Gyllenhaal stworzył postać psychopaty, która jest wolna od sztampowych chwytów, balansuje na granicy szaleństwa, ale na szczęście w żadnym momencie nie przeszarżował. Jest przebiegły, tajemniczy i mimo że wiadomo o nim bardzo mało i że jest bohaterem bezsprzecznie złym, nie odczuwałem względem niego negatywnych emocji (równocześnie potępiając jego czyny).
„Wolny strzelec” to świetne połączenie filmu psychologicznego z sensacyjnym.
Na pierwszy rzut oka ze sporą częścią twoich typów się zgadzam. Jak nadrobię te filmy, których nie widziałem to napiszę więcej o swoich ocenach i faworytach ;)
7/10 – Standardowy film biograficzny.
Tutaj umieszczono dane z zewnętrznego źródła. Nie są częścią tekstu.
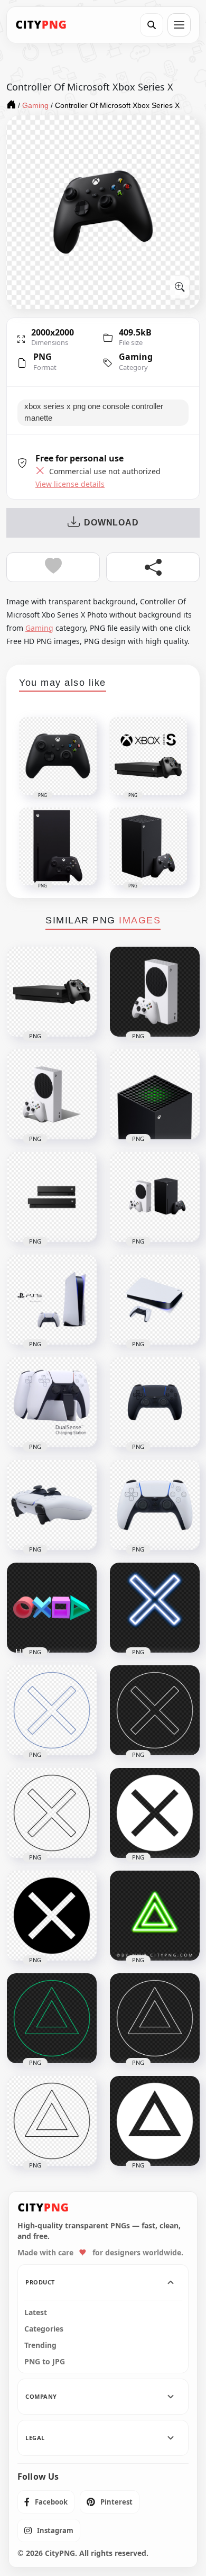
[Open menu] (179, 25)
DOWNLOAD (111, 522)
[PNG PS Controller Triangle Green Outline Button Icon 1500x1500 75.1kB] (52, 2018)
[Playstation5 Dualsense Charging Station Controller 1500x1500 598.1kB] (52, 1402)
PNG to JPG (44, 2361)
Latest (35, 2312)
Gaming (136, 356)
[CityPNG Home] (41, 24)
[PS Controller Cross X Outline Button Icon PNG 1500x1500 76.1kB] (52, 1710)
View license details (70, 484)
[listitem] (45, 2502)
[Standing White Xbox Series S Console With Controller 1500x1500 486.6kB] (52, 1094)
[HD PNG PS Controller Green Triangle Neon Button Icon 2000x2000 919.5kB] (155, 1916)
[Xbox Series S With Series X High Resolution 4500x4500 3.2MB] (155, 1197)
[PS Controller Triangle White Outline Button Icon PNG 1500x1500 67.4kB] (155, 2018)
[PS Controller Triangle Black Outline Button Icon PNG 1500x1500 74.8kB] (52, 2121)
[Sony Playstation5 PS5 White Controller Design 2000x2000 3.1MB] (155, 1505)
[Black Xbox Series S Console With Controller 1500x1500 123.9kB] (52, 992)
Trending (40, 2345)
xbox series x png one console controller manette (93, 412)
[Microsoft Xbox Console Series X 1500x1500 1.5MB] (155, 1094)
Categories (43, 2329)
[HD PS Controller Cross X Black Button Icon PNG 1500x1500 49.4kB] (52, 1916)
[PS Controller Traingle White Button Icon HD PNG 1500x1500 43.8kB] (155, 2121)
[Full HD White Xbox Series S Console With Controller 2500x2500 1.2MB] (155, 992)
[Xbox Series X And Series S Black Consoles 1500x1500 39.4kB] (52, 1197)
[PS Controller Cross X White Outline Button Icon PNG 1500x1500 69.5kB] (155, 1710)
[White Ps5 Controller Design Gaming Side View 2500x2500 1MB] (52, 1505)
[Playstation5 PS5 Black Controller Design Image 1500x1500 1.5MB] (155, 1402)
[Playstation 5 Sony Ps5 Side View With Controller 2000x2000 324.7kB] (155, 1300)
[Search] (151, 25)
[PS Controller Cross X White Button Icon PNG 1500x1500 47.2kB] (155, 1813)
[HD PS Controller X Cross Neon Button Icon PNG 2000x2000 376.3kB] (155, 1608)
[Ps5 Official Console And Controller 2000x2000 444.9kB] (52, 1300)
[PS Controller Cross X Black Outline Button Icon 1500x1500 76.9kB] (52, 1813)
Jednocześnie bardzo dobrze poprowadzony i nie popada w ckliwość. Historia Hawkinga broni się sama, ale i tak twórcy wykorzystali jej potencjał. "Teoria wszystkiego" potrafi przykuć uwagę na całe dwie godziny, nawet jeśli zna się dobrze przedstawioną historię.
Wielkim atutem filmu jest gra aktorska – bardzo dobra Jones i Redmayne, który – odnoszę wrażenie – został stworzony do tej roli. Mam na myśli nie tylko to, że wykazał się dużymi umiejętnościami i zasłużenie zbiera pochwały, ale też fakt fizycznego podobieństwa do prawdziwego Hawkinga. Nie mogę uniknąć porównania kreacji Redmayne’a, z tą którą stworzył Benedict Cumberbatch w 2004 roku w filmie "Hawking". To porównanie, jak i porównanie obu filmów zdecydowanie wygrywają Eddie Redmayne i "Teoria wszystkiego".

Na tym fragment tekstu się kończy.